**Exercise requirements**
(A) Retype the passage from the dog food forum thread, starting with "I agree Orijen" and going on through "(Jan 31, 2009)".
(B) In the dog food forum thread, what does Doc say the average dog owner often buys because they do not know any better?

**Provided passage**
------------------------------
I'd do what Orijen does. :wink:


----------



## Doc (Jan 17, 2009)

Assuming Orijen can not be copied - i.e. think outside the box - what would include? Also, how much are you willing to pay for it (per pound)?

I agree Orijen may be the best on the market for some, but surely we can come up with a better product. I'm trying to improve on what is already out there at a price that is affordable to the average dog owner that often times buys "crap" kibble because they do not know any better. Or is sold on it by the power of advertisement.


----------



## wags (Jan 31, 2009)

I'm with Chowder!:smile:


----------



## CorgiPaws (Mar 31, 2009)
------------------------------
**Record excerpts**
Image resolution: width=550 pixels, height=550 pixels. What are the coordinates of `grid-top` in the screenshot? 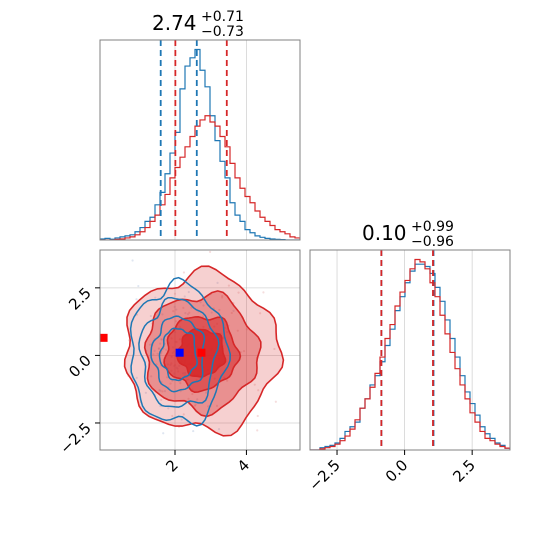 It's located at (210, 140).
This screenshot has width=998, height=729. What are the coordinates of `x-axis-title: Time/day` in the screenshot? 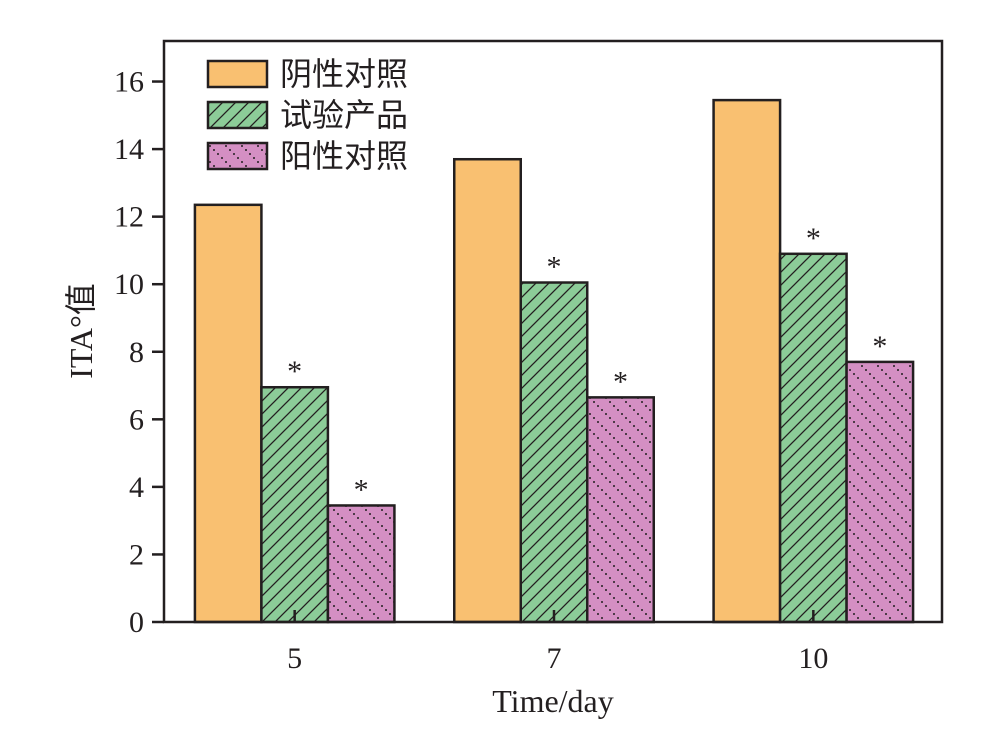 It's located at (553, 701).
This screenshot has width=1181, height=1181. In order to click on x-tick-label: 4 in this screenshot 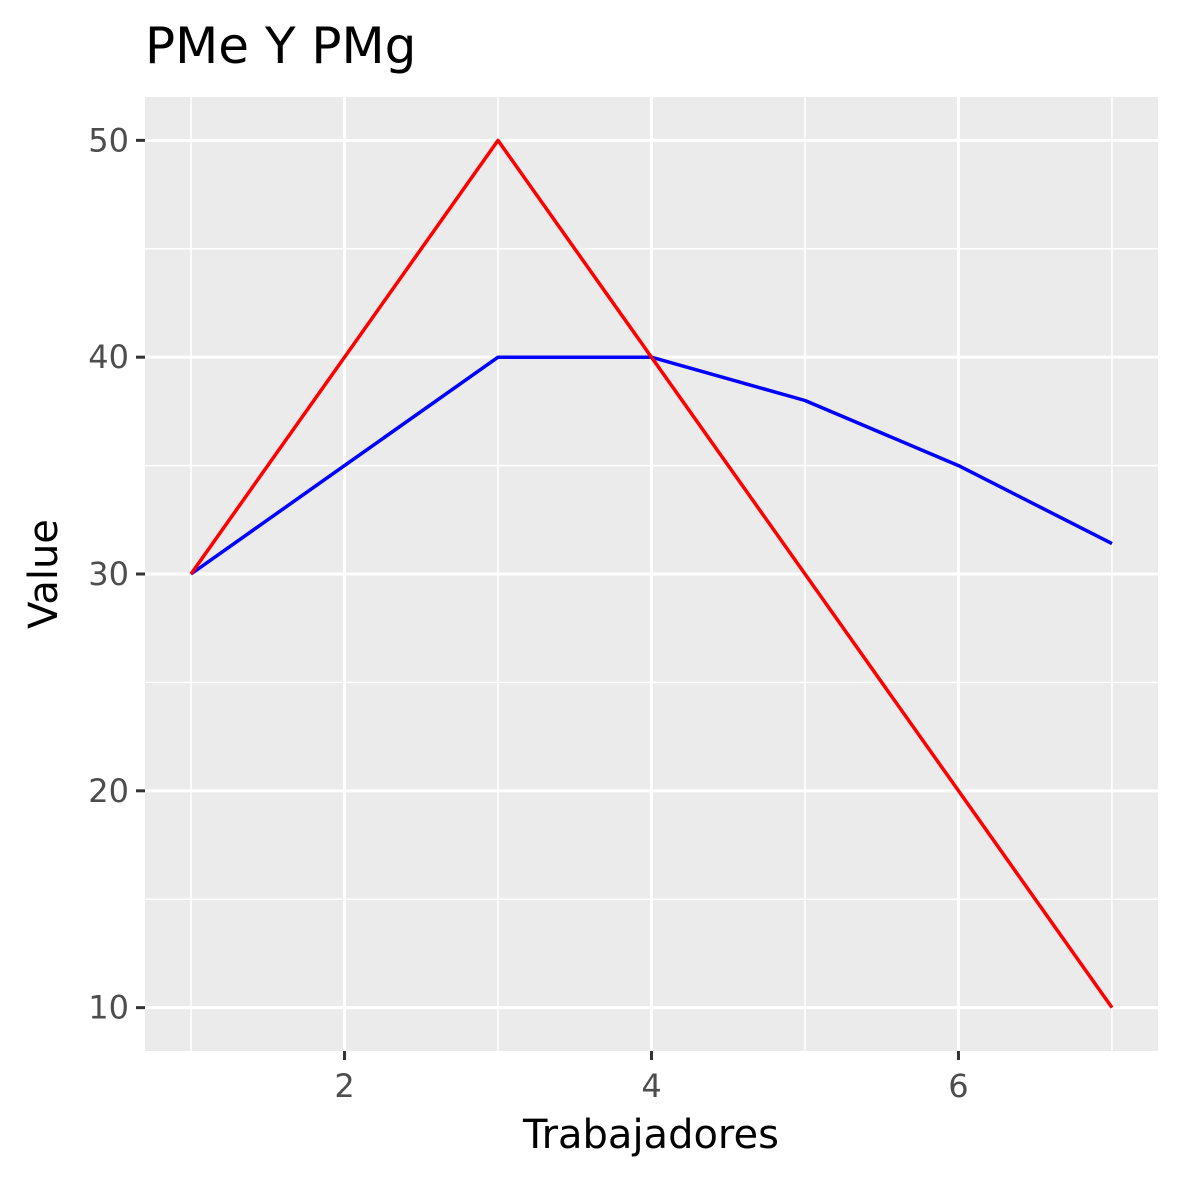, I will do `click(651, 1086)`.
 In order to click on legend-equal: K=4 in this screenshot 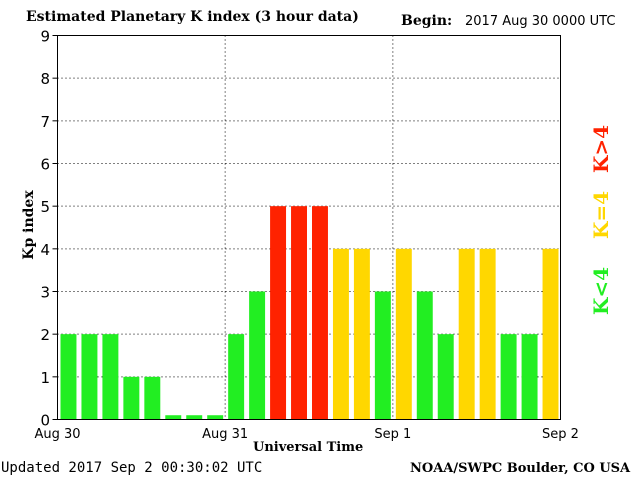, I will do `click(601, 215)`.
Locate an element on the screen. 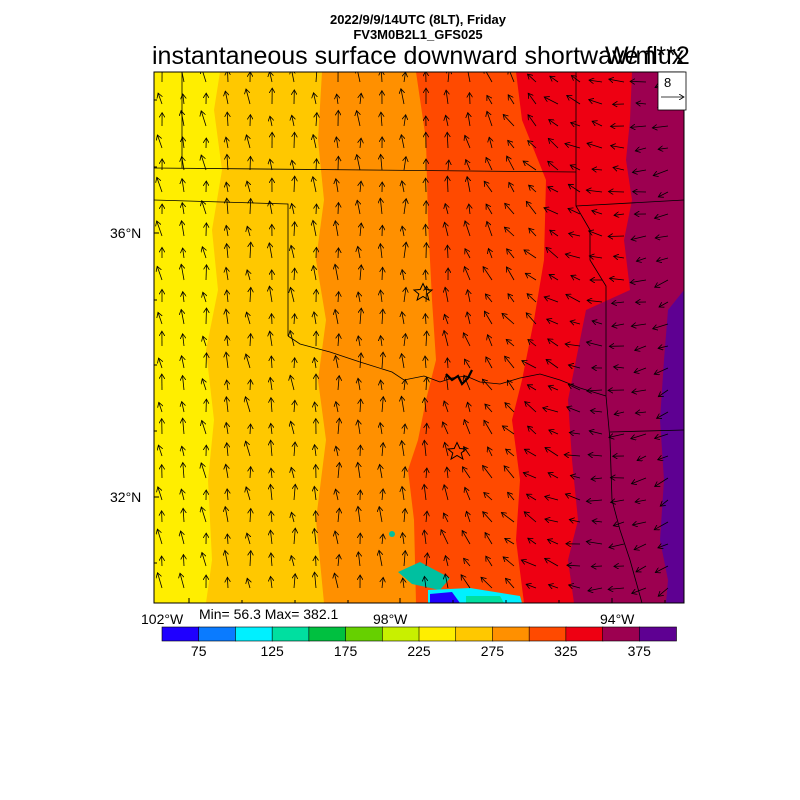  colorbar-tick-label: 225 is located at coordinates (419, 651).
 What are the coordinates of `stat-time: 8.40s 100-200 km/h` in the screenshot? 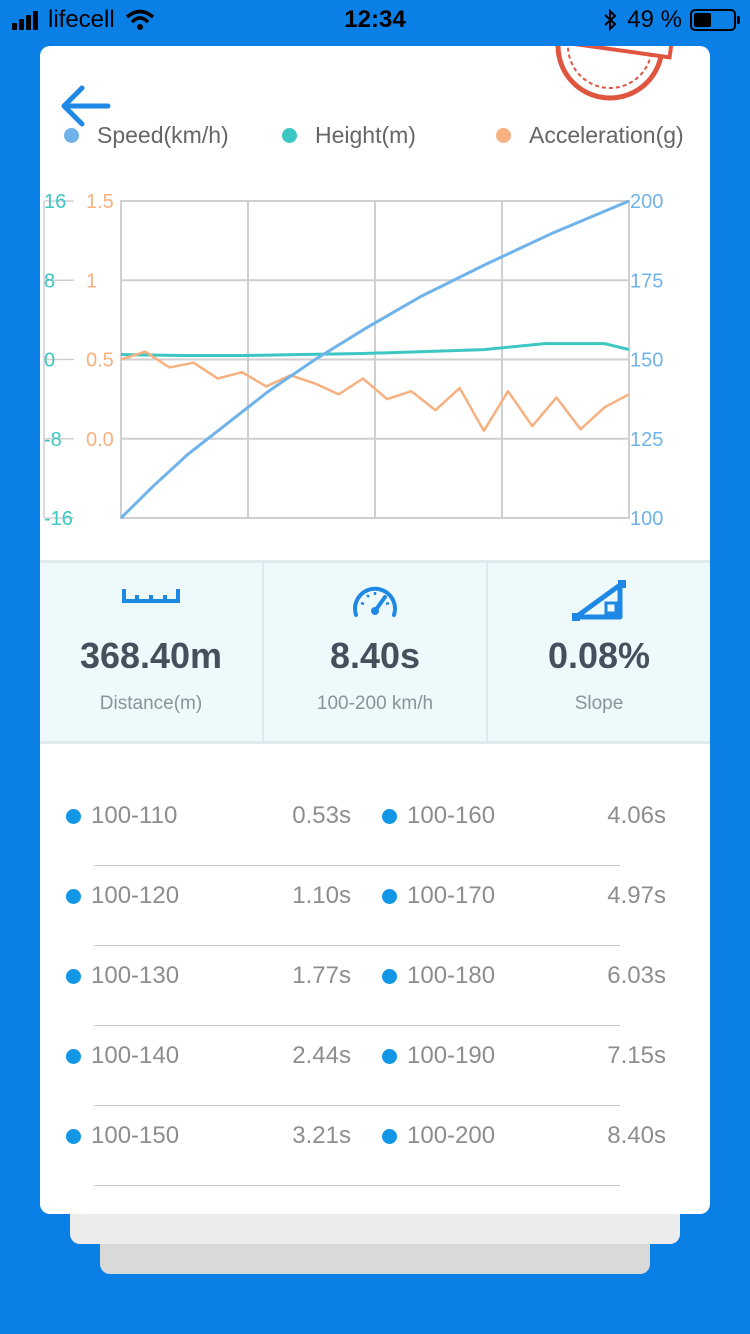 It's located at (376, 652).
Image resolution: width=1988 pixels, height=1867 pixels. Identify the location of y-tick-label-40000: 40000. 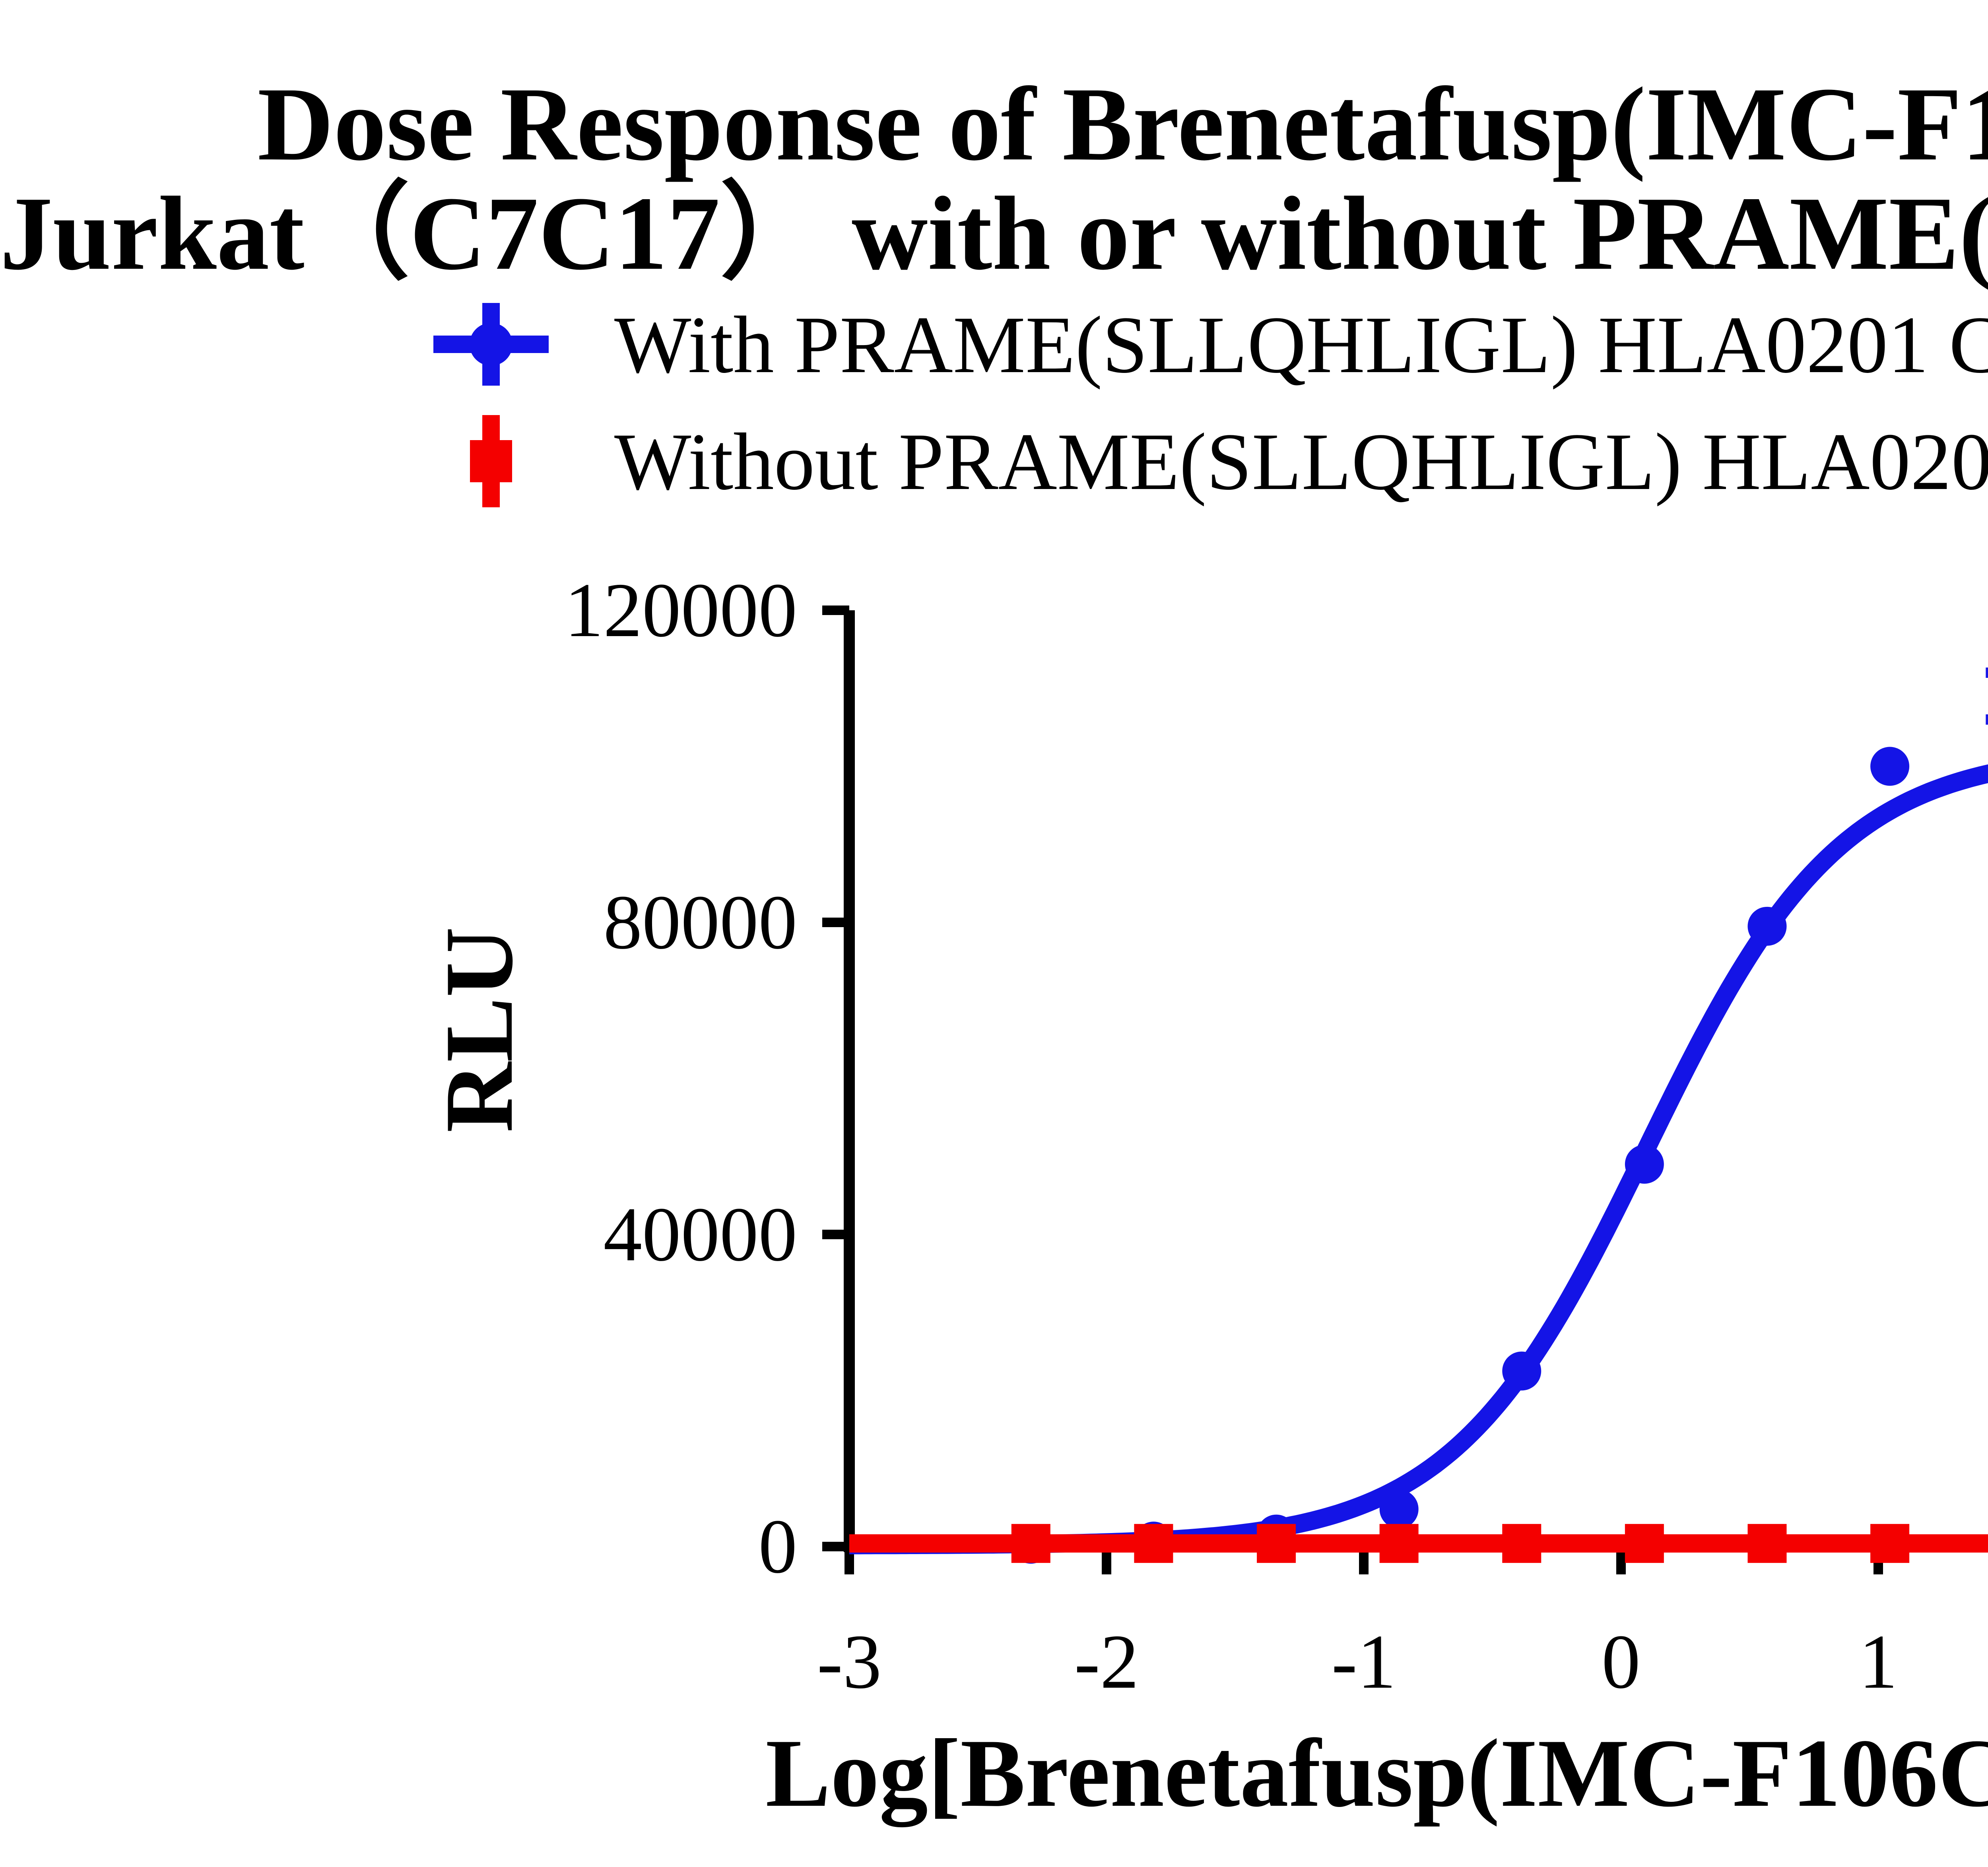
------------------------------
**Solutions in order**
(A)
I agree Orijen may be the best on the market for some, but surely we can come up with a better product. I'm trying to improve on what is already out there at a price that is affordable to the average dog owner that often times buys "crap" kibble because they do not know any better. Or is sold on it by the power of advertisement.


----------



## wags (Jan 31, 2009)

(B) "Crap" kibble.